# Aim of the task:
Across the entries that follow, count the lines with the string "Choose" and reply with that count alone.

Collected data
━━━━━━━━━━━━━━━━

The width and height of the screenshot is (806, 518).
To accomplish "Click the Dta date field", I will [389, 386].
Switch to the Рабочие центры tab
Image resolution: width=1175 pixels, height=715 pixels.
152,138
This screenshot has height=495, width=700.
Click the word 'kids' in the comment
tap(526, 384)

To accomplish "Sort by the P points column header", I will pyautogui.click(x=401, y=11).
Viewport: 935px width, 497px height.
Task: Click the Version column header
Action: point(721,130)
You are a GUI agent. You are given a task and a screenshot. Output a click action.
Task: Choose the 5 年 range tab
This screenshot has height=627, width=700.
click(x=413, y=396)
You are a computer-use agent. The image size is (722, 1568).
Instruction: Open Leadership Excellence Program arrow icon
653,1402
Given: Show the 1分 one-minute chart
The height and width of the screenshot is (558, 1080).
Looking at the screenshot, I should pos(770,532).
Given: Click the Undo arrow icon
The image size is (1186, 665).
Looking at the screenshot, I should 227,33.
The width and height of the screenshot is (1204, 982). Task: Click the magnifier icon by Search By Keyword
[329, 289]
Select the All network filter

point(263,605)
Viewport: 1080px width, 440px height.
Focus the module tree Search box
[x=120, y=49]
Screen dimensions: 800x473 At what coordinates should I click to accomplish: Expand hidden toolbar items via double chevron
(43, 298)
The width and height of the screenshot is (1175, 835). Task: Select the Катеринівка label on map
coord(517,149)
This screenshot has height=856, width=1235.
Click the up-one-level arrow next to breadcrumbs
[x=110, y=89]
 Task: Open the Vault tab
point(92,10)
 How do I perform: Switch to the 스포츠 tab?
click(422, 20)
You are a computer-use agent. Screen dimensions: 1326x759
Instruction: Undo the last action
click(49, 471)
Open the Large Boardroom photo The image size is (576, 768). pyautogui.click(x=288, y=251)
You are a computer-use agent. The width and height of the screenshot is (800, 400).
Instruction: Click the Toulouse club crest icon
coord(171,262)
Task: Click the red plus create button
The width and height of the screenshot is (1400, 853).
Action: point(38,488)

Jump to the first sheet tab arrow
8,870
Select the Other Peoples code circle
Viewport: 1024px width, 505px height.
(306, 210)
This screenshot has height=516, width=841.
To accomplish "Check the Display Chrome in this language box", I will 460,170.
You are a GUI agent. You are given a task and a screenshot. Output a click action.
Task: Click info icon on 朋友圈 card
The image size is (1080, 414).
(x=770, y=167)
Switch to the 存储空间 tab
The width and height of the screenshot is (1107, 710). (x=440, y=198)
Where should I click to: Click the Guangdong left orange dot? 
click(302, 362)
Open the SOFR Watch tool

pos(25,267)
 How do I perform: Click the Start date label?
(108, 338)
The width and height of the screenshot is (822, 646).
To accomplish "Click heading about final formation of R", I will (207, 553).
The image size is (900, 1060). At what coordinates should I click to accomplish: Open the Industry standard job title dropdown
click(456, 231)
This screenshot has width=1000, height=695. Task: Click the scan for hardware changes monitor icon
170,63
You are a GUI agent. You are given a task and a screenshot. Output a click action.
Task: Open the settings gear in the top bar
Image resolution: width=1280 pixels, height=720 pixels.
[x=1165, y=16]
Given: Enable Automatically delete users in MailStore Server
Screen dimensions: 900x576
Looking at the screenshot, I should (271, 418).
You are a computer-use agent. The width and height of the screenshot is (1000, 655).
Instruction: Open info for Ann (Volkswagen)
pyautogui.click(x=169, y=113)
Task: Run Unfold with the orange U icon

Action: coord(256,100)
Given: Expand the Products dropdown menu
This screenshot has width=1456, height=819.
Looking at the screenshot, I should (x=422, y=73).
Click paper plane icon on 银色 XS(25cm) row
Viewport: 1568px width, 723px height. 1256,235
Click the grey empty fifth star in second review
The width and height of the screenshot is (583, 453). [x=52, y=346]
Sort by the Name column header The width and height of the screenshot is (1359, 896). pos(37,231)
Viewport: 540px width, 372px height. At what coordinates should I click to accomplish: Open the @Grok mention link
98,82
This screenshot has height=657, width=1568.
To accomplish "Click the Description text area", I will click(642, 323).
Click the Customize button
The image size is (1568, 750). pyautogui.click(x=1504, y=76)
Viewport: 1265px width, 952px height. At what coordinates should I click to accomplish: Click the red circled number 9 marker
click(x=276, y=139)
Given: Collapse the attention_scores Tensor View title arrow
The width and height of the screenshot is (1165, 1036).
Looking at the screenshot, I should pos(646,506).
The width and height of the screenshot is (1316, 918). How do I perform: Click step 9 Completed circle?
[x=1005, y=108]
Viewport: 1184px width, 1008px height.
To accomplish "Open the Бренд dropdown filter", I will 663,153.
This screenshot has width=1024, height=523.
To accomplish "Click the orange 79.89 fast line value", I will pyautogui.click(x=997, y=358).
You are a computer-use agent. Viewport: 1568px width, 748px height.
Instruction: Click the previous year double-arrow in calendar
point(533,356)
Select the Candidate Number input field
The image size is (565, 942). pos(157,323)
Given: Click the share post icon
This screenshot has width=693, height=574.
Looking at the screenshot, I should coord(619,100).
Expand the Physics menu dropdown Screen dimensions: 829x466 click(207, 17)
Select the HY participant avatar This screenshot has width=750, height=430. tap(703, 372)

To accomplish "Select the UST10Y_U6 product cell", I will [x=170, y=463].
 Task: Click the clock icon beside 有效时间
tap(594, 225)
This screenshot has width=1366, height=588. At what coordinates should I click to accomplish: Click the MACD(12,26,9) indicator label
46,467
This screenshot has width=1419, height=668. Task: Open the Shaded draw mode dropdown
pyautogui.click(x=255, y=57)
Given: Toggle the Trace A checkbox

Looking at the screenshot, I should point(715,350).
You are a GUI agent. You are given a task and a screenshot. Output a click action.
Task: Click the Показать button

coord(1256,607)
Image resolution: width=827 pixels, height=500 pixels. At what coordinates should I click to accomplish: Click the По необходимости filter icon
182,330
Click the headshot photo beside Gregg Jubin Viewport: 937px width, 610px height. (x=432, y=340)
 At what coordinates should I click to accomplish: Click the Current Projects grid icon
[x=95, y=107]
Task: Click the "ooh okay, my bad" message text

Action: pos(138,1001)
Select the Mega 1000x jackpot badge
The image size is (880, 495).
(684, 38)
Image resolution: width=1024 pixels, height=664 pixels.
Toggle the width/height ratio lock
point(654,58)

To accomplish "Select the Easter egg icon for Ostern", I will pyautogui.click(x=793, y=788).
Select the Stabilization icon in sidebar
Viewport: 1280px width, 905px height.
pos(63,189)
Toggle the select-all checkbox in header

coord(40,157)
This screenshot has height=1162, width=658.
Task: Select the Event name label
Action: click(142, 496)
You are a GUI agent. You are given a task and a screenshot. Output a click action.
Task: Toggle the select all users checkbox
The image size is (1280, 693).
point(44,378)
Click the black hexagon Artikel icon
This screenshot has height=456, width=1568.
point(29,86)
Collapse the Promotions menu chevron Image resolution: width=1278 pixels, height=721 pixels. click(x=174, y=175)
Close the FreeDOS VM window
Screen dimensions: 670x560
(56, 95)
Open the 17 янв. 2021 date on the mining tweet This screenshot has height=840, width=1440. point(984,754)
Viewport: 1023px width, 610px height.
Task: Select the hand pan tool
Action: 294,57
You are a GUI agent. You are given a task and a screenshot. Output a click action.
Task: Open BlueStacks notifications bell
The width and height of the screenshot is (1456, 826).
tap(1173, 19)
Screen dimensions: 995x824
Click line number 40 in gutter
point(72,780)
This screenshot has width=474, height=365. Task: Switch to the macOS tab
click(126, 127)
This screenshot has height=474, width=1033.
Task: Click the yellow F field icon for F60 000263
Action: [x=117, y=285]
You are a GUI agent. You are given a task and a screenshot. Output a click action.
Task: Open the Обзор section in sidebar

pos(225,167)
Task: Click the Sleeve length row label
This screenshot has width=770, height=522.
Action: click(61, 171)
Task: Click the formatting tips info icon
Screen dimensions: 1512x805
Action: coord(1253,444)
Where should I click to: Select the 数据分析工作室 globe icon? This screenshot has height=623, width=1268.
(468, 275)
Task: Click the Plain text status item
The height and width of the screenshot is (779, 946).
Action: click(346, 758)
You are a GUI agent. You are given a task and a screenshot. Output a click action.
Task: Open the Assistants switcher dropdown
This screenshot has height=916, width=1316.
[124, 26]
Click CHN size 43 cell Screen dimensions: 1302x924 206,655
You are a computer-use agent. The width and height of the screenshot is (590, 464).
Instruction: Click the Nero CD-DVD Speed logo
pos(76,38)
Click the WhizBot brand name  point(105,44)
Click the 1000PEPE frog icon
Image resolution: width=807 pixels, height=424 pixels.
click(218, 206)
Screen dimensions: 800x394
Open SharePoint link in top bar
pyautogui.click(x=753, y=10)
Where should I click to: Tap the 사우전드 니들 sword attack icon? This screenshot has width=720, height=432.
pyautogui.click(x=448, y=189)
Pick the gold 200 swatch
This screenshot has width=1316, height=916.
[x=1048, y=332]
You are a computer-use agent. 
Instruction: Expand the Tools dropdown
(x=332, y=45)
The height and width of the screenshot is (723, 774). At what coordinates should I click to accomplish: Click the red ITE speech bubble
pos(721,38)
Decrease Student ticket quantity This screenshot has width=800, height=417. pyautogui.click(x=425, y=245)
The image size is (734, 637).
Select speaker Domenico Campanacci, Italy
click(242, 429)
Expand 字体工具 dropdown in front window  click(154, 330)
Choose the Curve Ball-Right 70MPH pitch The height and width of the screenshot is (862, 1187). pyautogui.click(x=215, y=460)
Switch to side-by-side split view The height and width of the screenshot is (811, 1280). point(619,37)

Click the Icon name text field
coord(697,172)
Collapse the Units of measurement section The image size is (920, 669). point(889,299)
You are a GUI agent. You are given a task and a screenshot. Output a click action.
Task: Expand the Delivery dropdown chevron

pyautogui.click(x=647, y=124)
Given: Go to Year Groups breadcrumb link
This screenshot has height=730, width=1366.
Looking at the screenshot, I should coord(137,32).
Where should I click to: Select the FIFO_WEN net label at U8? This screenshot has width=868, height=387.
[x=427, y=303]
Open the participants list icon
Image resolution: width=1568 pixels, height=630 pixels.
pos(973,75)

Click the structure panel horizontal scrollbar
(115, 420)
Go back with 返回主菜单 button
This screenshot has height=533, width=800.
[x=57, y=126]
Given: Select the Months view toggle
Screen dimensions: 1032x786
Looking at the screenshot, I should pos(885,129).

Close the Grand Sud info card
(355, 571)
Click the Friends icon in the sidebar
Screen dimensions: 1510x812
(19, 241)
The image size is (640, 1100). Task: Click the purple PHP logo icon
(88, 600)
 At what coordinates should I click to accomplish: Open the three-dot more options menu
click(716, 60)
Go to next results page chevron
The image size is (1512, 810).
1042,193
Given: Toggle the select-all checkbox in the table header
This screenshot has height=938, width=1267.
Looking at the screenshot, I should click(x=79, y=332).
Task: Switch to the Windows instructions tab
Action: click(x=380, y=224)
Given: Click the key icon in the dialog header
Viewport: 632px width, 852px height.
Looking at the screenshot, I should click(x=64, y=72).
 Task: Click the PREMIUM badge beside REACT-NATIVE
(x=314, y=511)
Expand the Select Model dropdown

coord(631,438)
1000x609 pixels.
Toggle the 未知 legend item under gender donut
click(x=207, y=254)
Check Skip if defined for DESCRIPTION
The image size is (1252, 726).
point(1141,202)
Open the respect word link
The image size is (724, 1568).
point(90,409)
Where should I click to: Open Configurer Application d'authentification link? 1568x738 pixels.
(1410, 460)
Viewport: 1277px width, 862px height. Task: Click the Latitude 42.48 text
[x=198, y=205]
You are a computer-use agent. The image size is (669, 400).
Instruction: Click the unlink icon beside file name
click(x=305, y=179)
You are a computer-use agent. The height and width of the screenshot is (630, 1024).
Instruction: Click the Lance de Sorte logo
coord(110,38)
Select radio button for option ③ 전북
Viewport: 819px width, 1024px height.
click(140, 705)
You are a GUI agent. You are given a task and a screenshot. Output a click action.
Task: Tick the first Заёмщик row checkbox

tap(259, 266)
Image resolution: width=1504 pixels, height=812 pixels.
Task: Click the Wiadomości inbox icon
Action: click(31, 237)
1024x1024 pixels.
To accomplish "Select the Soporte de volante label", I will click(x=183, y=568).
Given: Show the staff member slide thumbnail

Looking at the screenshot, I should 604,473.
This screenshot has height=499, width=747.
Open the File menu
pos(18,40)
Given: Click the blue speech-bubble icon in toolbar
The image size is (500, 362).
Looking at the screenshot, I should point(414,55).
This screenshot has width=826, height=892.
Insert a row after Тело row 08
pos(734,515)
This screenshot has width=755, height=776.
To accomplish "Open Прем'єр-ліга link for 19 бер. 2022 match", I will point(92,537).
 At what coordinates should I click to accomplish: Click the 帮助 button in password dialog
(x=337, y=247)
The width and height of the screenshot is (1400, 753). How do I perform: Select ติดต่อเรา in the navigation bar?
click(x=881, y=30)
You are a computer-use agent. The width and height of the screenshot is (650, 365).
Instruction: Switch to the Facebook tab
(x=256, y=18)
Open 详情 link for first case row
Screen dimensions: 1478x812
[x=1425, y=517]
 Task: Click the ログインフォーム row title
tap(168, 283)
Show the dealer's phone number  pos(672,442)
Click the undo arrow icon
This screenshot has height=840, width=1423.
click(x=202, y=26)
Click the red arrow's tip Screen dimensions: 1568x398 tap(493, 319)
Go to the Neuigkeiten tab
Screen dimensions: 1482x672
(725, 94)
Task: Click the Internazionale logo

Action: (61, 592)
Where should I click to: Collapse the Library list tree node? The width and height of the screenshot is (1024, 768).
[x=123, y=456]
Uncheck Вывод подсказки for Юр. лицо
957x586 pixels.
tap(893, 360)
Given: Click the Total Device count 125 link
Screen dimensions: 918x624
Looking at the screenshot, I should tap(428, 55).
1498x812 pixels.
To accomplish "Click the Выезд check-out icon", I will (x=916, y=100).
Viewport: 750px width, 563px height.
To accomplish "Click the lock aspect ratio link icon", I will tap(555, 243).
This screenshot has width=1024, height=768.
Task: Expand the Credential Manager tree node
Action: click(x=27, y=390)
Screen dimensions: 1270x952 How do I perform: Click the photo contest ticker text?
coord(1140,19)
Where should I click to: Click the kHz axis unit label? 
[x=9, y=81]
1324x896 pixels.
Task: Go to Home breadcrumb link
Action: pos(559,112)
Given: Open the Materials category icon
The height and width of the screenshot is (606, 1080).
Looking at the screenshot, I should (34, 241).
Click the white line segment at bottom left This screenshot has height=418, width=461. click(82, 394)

━━━━━━━━━━━━━━━━

# Answer for the task:
2